A misuse of Expectation

This post is to demonstrate a common use of expectation that is not correct. The example is excerpted from lecture 23 of MIT6_042J by Tom Leigton. For full understanding, I recommend you watch this informative and fascinating lecture.

Example: RISC vs Z8002

Data in table 1 is from a paper by some famous professors. They wanted to demonstrate that programs on a RISC processor are generally shorted than on a Z8002 processor. They performed some benchmarks and measured the code size of a problem on the 2 processors.

P/s: Actually, Tom Leighton did not mention the source of this data. The most matched I can trace is here (a pretty long time ago).

Benchmark RISC Z8002 Z8002/RISC
E-string search 150 120 0.8
F-bit test 120 180 1.5
Ackerman 150 300 2.8
Rec 2-sort 2800 1400 0.5
Average 1.2
Table 1. Sample program lengths for benchmark problems using RISC and Z8002 compilers, with the ratio of Z8002/RISC.

A conclusion was drawn that programs on Z8002 processors were generally longer (by 20%) than on RISC processors. (*)

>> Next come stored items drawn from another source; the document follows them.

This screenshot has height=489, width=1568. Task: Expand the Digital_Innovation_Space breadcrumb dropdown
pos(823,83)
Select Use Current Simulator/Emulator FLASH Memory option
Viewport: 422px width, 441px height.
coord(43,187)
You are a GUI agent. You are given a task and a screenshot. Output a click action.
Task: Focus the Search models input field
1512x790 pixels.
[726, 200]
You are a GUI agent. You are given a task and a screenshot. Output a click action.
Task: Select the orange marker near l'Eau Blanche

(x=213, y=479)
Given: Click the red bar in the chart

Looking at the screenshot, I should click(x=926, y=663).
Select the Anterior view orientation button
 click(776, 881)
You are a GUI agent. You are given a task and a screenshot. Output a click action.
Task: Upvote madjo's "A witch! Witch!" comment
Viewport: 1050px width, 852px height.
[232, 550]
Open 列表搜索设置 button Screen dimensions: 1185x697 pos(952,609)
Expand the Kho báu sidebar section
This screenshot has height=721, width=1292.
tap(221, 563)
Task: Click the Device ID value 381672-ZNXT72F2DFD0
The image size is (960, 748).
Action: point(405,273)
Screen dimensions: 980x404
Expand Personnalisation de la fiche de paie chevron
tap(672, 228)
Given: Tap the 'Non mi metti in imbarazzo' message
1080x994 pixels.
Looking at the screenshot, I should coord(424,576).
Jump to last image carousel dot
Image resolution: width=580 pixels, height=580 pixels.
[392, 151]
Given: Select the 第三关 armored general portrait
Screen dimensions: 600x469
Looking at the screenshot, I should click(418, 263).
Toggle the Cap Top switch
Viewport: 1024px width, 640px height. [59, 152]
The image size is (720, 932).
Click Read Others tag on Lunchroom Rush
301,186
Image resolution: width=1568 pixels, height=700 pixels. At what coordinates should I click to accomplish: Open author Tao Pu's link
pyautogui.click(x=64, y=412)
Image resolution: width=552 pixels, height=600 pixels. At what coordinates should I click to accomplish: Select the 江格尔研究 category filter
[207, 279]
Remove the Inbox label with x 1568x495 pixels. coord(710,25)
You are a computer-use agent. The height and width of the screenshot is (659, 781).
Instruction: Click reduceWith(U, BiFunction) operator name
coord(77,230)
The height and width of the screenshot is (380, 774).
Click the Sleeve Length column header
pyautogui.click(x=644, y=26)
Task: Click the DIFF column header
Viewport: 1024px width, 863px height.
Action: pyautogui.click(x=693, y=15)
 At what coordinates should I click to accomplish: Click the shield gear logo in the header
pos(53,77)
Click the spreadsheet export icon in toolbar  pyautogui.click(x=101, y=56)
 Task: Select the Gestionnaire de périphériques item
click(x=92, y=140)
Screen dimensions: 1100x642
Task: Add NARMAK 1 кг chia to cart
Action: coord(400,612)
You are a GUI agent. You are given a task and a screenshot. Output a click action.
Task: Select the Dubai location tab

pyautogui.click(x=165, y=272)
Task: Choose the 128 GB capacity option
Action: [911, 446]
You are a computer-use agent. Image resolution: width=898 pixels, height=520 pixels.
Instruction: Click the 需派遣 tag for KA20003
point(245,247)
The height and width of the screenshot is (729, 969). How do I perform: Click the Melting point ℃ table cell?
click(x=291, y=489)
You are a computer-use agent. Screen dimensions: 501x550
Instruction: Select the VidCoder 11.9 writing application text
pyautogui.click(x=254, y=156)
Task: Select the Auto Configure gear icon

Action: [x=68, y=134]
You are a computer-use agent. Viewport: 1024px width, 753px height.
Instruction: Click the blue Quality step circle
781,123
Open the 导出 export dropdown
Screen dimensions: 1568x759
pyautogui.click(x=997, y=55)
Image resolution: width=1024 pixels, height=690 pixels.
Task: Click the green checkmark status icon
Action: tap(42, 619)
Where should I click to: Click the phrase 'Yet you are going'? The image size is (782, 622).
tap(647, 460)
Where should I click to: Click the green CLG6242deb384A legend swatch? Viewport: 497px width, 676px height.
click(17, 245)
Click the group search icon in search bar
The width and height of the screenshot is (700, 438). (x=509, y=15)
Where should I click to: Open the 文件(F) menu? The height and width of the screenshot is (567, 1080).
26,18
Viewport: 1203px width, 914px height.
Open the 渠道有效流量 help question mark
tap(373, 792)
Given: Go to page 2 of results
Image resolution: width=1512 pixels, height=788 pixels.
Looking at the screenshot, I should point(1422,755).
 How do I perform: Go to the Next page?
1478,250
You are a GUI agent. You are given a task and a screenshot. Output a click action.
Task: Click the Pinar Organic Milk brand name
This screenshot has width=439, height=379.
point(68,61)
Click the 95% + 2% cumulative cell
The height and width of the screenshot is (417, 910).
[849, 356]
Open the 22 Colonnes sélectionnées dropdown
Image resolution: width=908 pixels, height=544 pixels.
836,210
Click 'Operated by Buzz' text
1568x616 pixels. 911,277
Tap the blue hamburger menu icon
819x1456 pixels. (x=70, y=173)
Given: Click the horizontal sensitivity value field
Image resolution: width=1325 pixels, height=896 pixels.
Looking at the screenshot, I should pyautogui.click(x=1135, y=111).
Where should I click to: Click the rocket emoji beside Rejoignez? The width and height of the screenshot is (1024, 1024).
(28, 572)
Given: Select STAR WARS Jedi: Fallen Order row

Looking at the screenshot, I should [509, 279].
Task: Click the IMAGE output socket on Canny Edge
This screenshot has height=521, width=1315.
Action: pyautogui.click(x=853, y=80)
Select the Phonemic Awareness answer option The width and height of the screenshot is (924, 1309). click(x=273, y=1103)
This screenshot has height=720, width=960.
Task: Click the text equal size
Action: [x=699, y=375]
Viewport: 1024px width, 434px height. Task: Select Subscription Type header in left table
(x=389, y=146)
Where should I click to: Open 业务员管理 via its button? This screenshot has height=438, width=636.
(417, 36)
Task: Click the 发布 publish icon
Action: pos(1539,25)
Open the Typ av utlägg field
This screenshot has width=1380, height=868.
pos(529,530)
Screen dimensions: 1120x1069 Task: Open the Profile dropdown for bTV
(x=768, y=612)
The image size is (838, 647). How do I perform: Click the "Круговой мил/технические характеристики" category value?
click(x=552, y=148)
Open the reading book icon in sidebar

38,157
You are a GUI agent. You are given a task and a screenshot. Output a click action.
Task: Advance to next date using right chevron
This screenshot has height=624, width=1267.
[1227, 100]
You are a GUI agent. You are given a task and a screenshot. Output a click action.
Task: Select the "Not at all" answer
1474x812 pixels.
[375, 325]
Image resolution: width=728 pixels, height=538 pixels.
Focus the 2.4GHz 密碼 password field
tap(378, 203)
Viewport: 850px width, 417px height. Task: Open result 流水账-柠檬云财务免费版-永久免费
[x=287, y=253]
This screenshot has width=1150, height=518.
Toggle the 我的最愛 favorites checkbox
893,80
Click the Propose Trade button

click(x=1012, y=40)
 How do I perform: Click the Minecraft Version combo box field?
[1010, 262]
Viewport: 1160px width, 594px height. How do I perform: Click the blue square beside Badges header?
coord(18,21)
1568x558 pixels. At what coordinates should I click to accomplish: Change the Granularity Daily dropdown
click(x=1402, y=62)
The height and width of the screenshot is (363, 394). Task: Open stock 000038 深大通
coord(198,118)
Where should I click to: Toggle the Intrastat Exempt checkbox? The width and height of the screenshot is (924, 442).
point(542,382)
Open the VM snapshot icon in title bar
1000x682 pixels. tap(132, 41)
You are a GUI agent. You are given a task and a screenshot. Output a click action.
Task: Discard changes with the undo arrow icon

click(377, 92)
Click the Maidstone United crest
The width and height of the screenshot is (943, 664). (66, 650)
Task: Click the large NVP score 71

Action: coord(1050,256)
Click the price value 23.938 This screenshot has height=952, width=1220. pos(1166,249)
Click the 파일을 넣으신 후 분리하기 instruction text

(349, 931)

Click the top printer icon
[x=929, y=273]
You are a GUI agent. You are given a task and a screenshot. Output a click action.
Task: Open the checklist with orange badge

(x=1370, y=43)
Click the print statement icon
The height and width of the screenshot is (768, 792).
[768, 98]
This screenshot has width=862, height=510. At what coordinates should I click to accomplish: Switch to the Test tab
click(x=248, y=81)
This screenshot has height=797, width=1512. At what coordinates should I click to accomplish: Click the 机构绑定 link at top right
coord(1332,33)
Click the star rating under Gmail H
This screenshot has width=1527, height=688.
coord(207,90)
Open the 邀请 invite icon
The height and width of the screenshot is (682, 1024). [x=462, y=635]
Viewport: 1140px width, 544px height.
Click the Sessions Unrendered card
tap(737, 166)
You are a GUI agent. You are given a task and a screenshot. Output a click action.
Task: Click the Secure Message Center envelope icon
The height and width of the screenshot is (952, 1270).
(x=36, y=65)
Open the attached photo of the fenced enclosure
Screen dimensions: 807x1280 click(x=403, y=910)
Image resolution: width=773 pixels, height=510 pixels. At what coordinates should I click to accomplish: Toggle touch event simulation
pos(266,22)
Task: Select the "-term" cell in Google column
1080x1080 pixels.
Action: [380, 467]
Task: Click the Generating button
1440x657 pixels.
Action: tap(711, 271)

However, some critics of the paper took the other ratio RISC/Z8002 (instead of Z8002/RISC) on the same data.

Benchmark RISC Z8002 RISC/Z8002
E-string search 150 120 1.25
F-bit test 120 180 0.67
Ackerman 150 300 0.5
Rec 2-sort 2800 1400 2.0
Average 1.1
Table 2. Sample program lengths for benchmark problems using RISC and Z8002 compilers, with the ratio of RISC/Z8002.

Another conclusion was made in the same way that RISC processors were 10% longer on average. (**)

(*) and (**) obviously contradict each other.

What’s wrong?

The mistake lies in the way we interpret the average value 1.2. The false claim like above was:

$$ \begin{align} E(Y/X) & = 1.2 \implies E(Y) = 1.2*E(X) \hspace{5pt} & ❌ \\ E(X/Y) & = 1.1 \implies E(X) = 1.1*E(Y) & ❌ \end{align} $$

where $X, Y$ denote code size of a program on RISC and Z8002 respectively.

In fact, $E(X/Y) \neq E(X) * E(Y)$

A counterexample for this deduction:

  • $X = 1$ with prob. 1 $\implies E(X) = 1$
  • $Y = 1$ with prob. 0.5, and $Y = -1$ with prob. 0.5 $\implies E(Y) = 0$

Then:

  • $X/Y = 1$ with prob. 0.5 and $X/Y = -1$ with prob. 0.5 $\implies E(X/Y) = 0$

$$\implies E(X/Y) = 0 \neq \frac{E(X)}{E(Y)} = \frac{1}{0}$$

We have the linearity rule and product rules (if mutually independent) for expectation, but not the quotation rule.

Discussion

People reason this way all the time. The ratio helps us quickly assess whether one is superior. But it somehow gets us into a logical mistake without intention. This kind of false reasoning happens requently, not only to those with non-science background.